BACKGROUND: Titanium-alloys (Ti) are widely used as blood biocompatible material for blood pumps and coronary stents. Thrombus formation on the Ti surface often results from high shear stress induced-platelet activation, and it is contributory to pump failure and coronary reocclusion, respectively. Although heparin and aspirin are routinely used to prevent thrombus formation in clinical settings, the efficacy is not satisfactory. The aim of this study was to elucidate the mechanisms of thrombus formation on Ti surface induced by high shear stress and to evaluate the efficacy of antithrombotic agents.
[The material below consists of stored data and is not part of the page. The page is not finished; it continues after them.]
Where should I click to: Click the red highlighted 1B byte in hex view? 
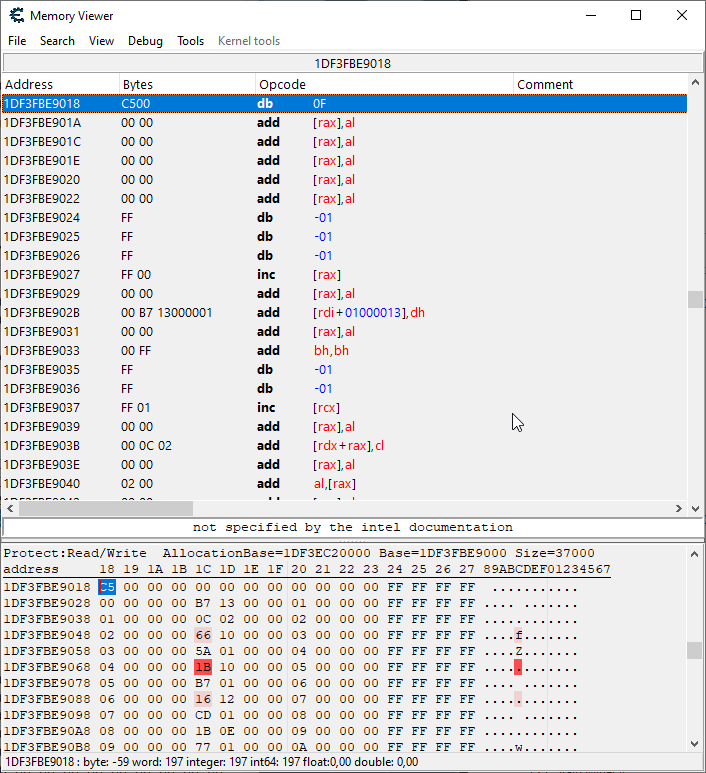[203, 667]
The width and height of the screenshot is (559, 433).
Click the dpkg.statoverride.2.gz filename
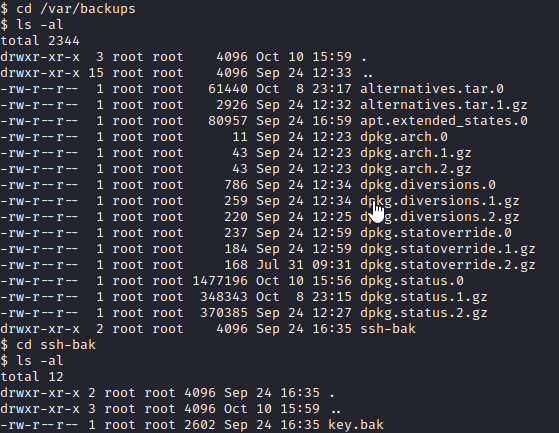[448, 265]
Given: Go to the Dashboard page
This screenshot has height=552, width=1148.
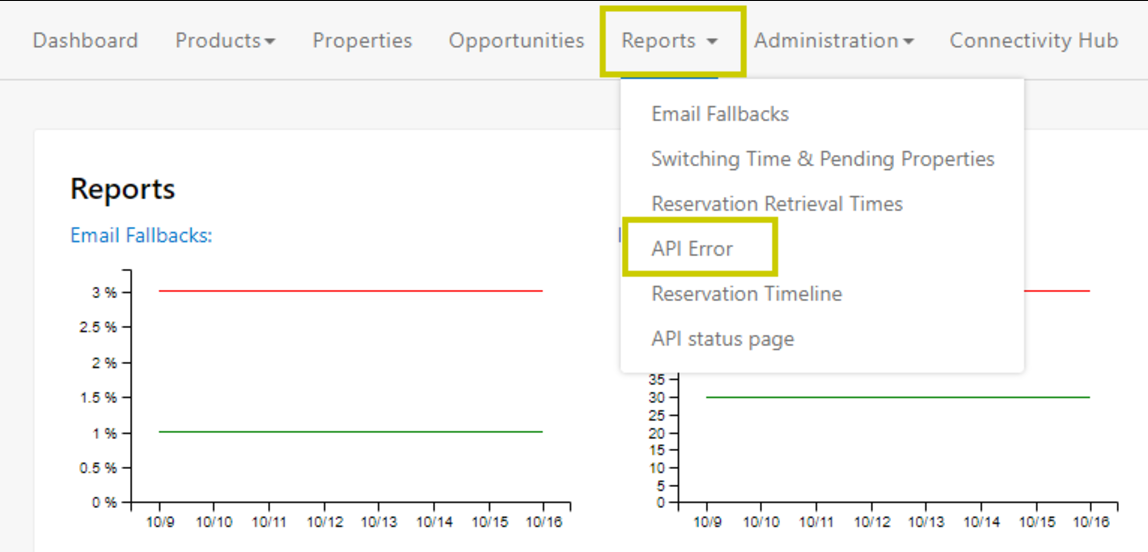Looking at the screenshot, I should point(85,41).
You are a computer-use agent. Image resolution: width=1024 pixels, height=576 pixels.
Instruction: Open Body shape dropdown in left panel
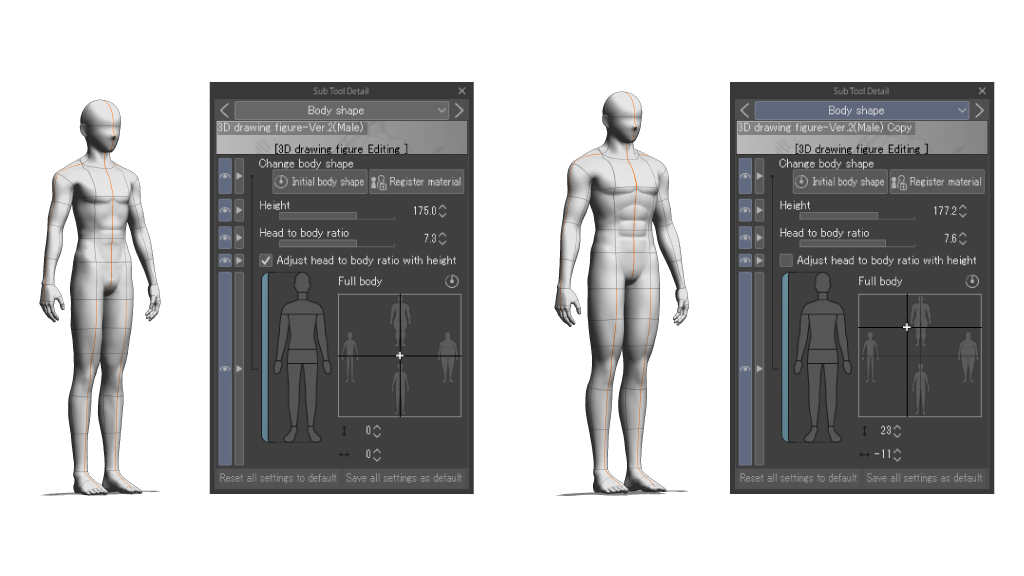[342, 110]
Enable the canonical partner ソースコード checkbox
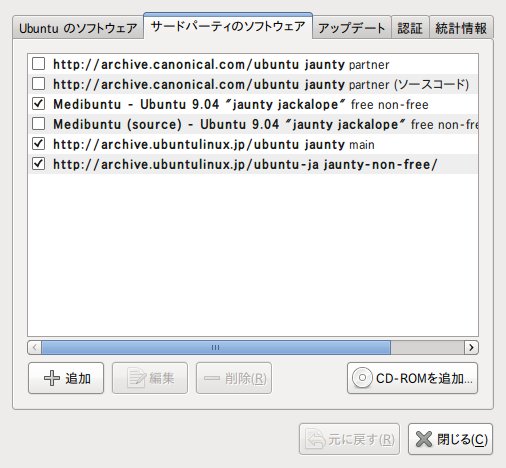 [x=39, y=84]
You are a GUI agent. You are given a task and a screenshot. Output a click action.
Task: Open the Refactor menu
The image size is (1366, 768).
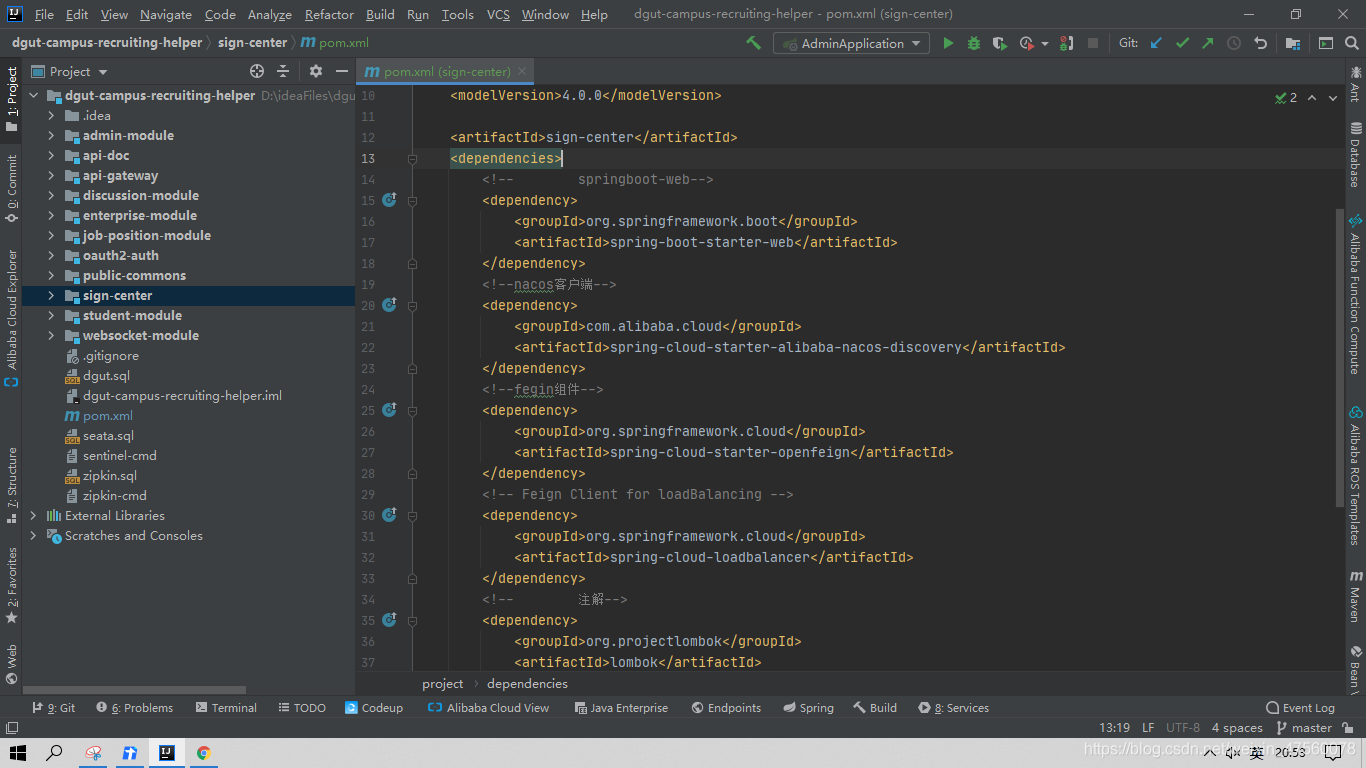[x=329, y=14]
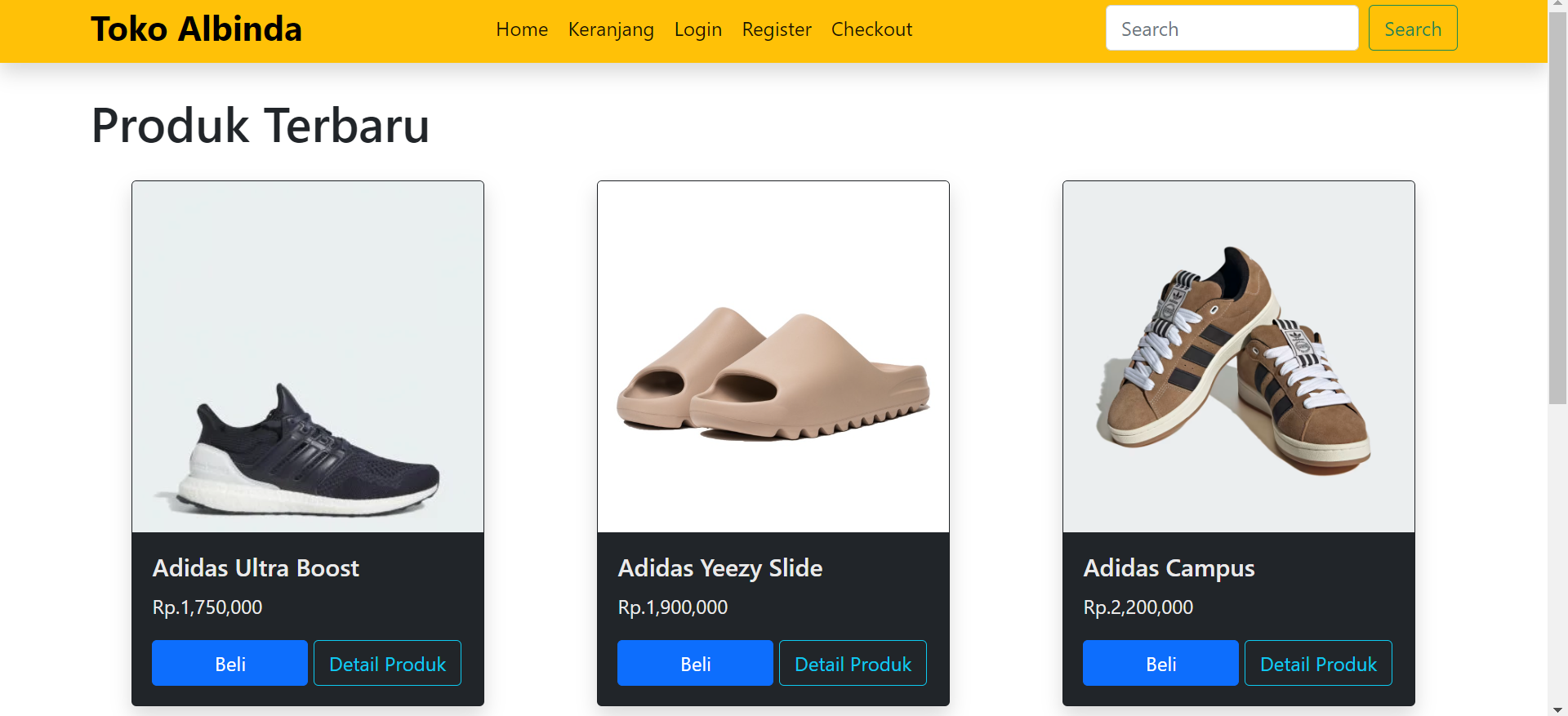
Task: Click the Adidas Ultra Boost product image
Action: [x=308, y=357]
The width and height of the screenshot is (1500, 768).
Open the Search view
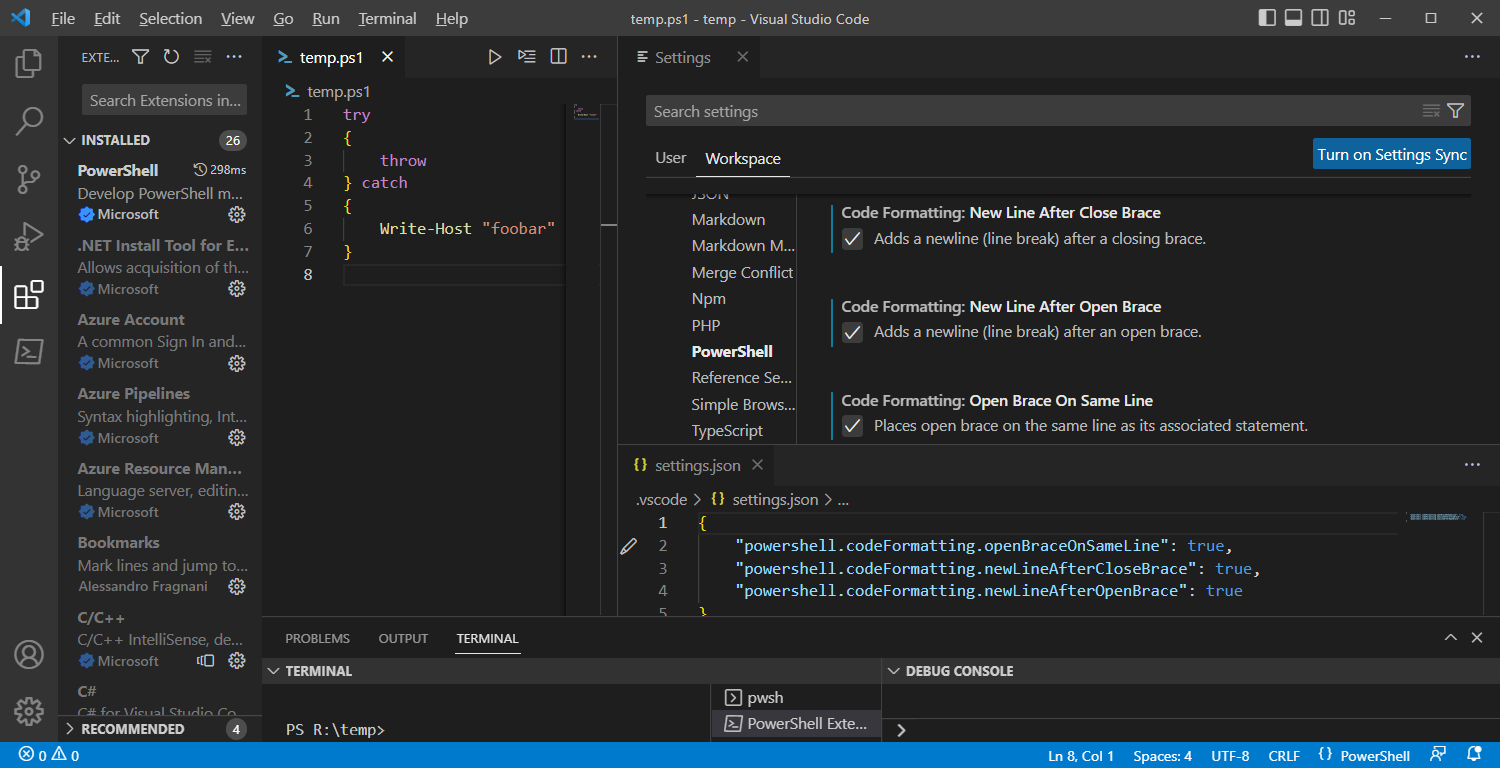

METHODS: A cone-and-plate viscometer and a parallel flow chamber were used for shear-induced platelet aggregation and adhesion studies, respectively. Platelet microaggregation of citrate anticoagulated platelet rich plasma samples were measured by flow cytometry. Anti-GPIIIa antibody was used to identify the number of platelets adhering to the Ti surface after infusion of heparinized whole blood. RESULTS: Heparin (10 unit/ml) enhanced shear (108 dynes/cm2) induced human platelet aggregation by 22%. Absorptions of vWF and fibrinogen onto Ti surface were increased within 60 min after incubation with plasma and both plasma proteins enhanced platelet adhesion induced by high shear stress (111 dynes/cm2). Indomethacin (30 mM) had no effect on shear-induced platelet adhesion. Maximal concentration of TAK-029, a GPIIb/IIIa antagonist, prevented the platelet adhesions to non-, vWF- and fibrinogen-coated Ti surface by 89%, 75% and 98%, respectively. CONCLUSION: Treatment with a GPIIb/IIIa antagonist is an appropriate option to prevent shear-induced thrombus formation on Ti surface.